Your goal
Please give, exactly as they appear below, the line with "1568x764 pixels." and every line after it through the final one, and nothing else.

Listed records
=====
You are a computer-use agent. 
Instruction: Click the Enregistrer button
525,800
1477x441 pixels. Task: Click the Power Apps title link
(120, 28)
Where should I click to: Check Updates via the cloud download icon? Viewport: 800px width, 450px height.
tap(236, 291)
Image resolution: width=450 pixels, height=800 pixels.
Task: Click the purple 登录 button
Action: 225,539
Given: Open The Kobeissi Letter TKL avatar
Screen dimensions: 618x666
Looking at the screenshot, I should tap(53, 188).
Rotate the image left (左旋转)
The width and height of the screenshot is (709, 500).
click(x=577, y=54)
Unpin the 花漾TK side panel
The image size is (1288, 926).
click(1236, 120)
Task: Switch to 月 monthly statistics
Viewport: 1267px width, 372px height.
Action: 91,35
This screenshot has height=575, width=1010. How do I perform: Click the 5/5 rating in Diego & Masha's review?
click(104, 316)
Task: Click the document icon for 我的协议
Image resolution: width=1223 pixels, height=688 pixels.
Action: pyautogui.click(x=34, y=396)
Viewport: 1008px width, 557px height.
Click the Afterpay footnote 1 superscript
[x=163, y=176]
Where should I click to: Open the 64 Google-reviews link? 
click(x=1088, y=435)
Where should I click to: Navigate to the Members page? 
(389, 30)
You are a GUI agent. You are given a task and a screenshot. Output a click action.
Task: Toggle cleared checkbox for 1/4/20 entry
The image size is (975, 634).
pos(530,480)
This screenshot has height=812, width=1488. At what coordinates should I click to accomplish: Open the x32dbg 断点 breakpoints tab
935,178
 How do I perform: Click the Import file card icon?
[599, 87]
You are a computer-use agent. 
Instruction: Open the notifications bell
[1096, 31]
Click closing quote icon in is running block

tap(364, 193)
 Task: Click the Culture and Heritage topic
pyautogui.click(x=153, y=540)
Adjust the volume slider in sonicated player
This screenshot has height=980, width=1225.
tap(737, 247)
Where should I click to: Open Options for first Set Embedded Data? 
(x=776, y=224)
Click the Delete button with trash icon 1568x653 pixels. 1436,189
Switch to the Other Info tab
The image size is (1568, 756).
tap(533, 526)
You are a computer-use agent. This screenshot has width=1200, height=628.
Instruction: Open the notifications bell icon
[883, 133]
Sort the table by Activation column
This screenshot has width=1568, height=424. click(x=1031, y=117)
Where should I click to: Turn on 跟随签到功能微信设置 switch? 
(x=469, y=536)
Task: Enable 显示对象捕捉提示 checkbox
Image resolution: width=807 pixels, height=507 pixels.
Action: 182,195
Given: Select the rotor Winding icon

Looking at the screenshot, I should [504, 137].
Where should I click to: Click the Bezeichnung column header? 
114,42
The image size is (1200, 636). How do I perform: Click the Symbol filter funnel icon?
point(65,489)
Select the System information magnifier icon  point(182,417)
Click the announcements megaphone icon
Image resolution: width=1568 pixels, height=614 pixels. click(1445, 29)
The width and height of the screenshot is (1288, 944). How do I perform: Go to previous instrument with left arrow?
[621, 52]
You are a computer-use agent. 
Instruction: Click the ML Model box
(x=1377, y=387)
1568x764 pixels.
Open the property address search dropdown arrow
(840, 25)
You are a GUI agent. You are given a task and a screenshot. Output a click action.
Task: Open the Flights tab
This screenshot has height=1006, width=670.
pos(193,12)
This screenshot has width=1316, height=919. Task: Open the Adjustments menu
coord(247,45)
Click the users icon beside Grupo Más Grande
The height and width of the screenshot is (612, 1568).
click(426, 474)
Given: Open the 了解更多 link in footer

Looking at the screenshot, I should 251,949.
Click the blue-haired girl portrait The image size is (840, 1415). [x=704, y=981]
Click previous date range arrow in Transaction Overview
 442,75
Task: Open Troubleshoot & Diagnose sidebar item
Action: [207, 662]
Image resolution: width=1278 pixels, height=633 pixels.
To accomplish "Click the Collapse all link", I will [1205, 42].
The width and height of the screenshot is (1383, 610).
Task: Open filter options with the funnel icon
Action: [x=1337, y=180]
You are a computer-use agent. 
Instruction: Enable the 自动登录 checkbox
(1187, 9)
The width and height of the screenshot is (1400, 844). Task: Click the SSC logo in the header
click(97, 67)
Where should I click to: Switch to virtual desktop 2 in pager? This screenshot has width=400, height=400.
=====
Answer area
1568x764 pixels.
Open the property address search dropdown arrow
(840, 25)
You are a GUI agent. You are given a task and a screenshot. Output a click action.
Task: Open the Flights tab
This screenshot has height=1006, width=670.
pos(193,12)
This screenshot has width=1316, height=919. Task: Open the Adjustments menu
coord(247,45)
Click the users icon beside Grupo Más Grande
The height and width of the screenshot is (612, 1568).
click(426, 474)
Given: Open the 了解更多 link in footer

Looking at the screenshot, I should 251,949.
Click the blue-haired girl portrait The image size is (840, 1415). [x=704, y=981]
Click previous date range arrow in Transaction Overview
 442,75
Task: Open Troubleshoot & Diagnose sidebar item
Action: [207, 662]
Image resolution: width=1278 pixels, height=633 pixels.
To accomplish "Click the Collapse all link", I will [1205, 42].
The width and height of the screenshot is (1383, 610).
Task: Open filter options with the funnel icon
Action: [x=1337, y=180]
You are a computer-use agent. 
Instruction: Enable the 自动登录 checkbox
(1187, 9)
The width and height of the screenshot is (1400, 844). Task: Click the SSC logo in the header
click(97, 67)
Where should I click to: Switch to virtual desktop 2 in pager? This screenshot has width=400, height=400.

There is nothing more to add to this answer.